El silencio de Charleroi solo se rompió cuando los jugadores del Bilbao Basket llegaron de paseo a la plaza Charles II y compartieron fotos, abrazos, conversación y algún que otro cántico con unas decenas de aficionados. Hasta los jugadores se sorprendieron con la presencia de los otros hombres de negro, la afición, todos perfectamente identificables con su orgulloso luto. Alex Mumbrú, veterano y cariñoso, rompió el hielo y cobijó entre sus largos brazos a una niña con la camisola del equipo que voló hasta los dos metros del jugador en un santiamén. Luego, la plantilla se sentó en la terraza de un bar, entre el sol, la sombra y el viento de la actual climatología belga..
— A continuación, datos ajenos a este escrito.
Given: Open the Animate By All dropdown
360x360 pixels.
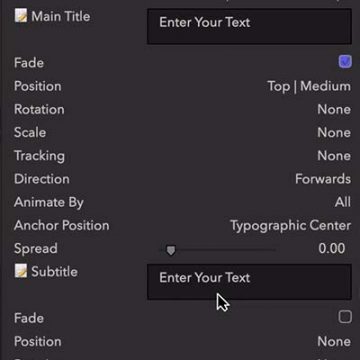Looking at the screenshot, I should tap(343, 202).
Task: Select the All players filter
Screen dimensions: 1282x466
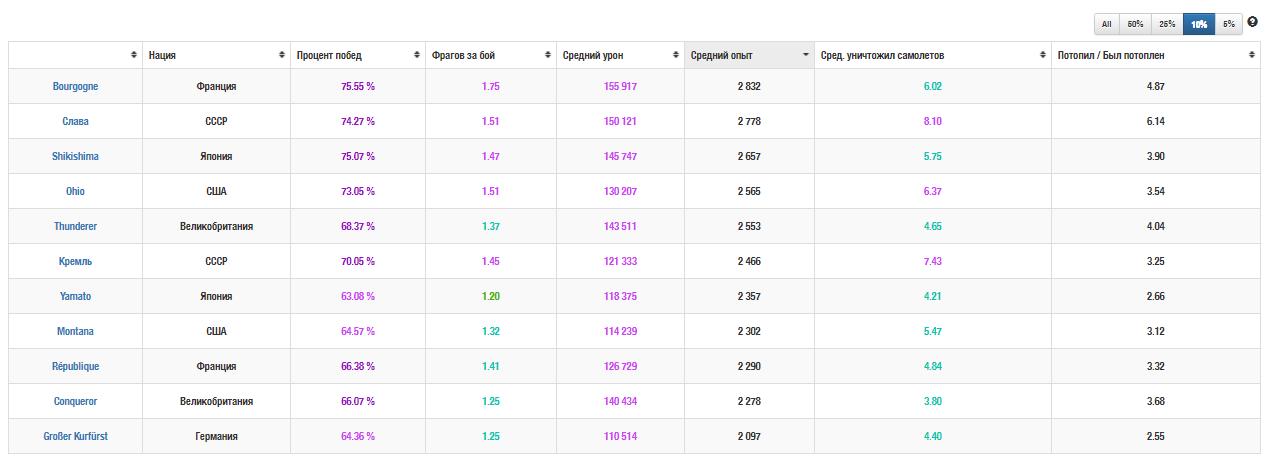Action: 1107,24
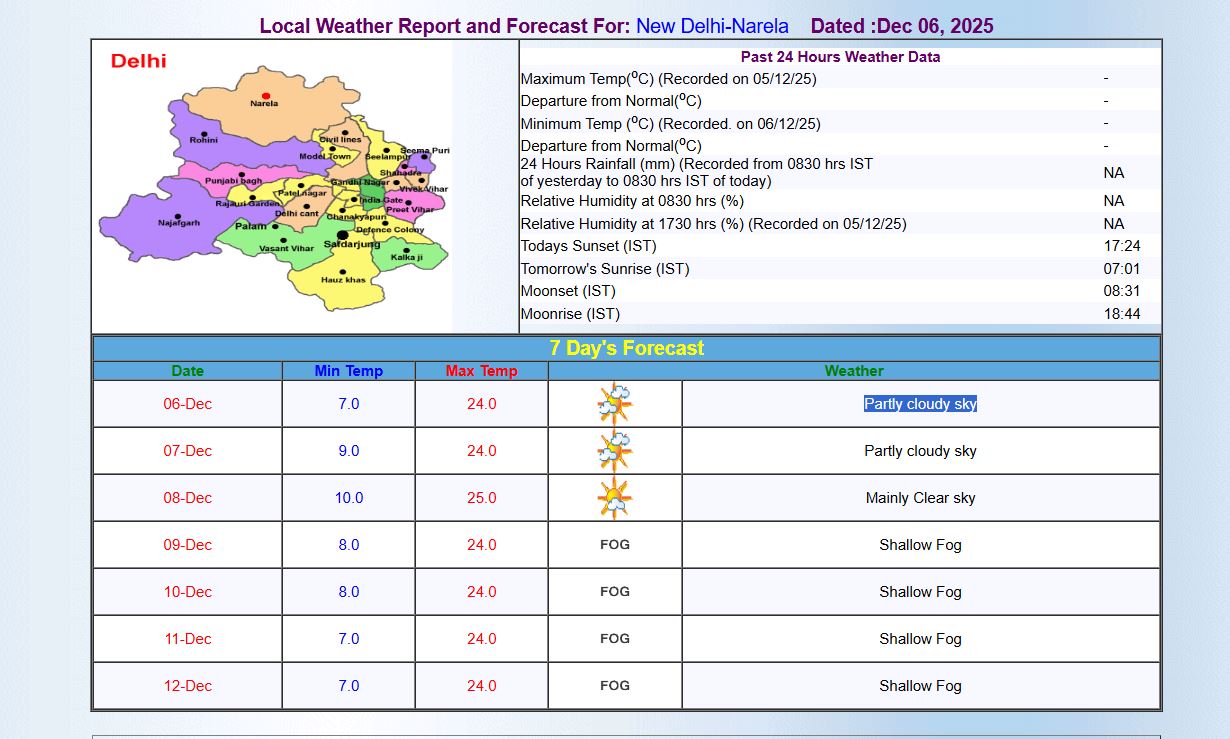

El Bilbao Basket había decidido cambiar la rutinaria sesión de tiro por un paseo relajante por la ciudad del silencio, en la que los aficionados, lejos de inquietar, tranquilizaban los ánimos. Las decenas de vecinos de Charleroi, miraban el acontecimiento como un belga mira el mar: sobrecogido. El mar en Centroeuropa es vertical como un mate y no eterno como un triple.

De pronto, un estruendo de claxons volvió a romper los sonidos del silencio. No eran aficionados motorizados llegando como gotas de lluvia al suelo de Charleroi, sino una caravana de boda que se acercaban al Ayuntamiento cercano. Una boda gay que se hizo la foto de familia ante la casa consistorial con la bandera multicolor para proclamar la visibilidad de la diferencia.

Los aficionados comenzaron, después, tras los aplausos a los contrayentes, a diseminarse por las distintas calles que parten de la plaza. Pero la niña no podía olvidar a Mumbrú, el capitán del Bilbao Basket, que le había elevado dos metros desde el suelo. Se soltó de la mano de su madre y se acercó a la terraza donde estaban los jugadores. Resuelta pero tímida, educada, buscó la mirada cómplice del gigante y cuando la fijó en sus ojillos, levantó la mano y dijo: “¡Mumbrú, Mumbrú… Agur!”. Y se fue con la felicidad que solo los niños disfrutan cuando se encuentran con un gigante. Lo que vino después, la derrota, la decepción, la sensación de tristeza, solo le demostraría que ni siquiera los gigantes son capaces de conseguir todo lo que quieren.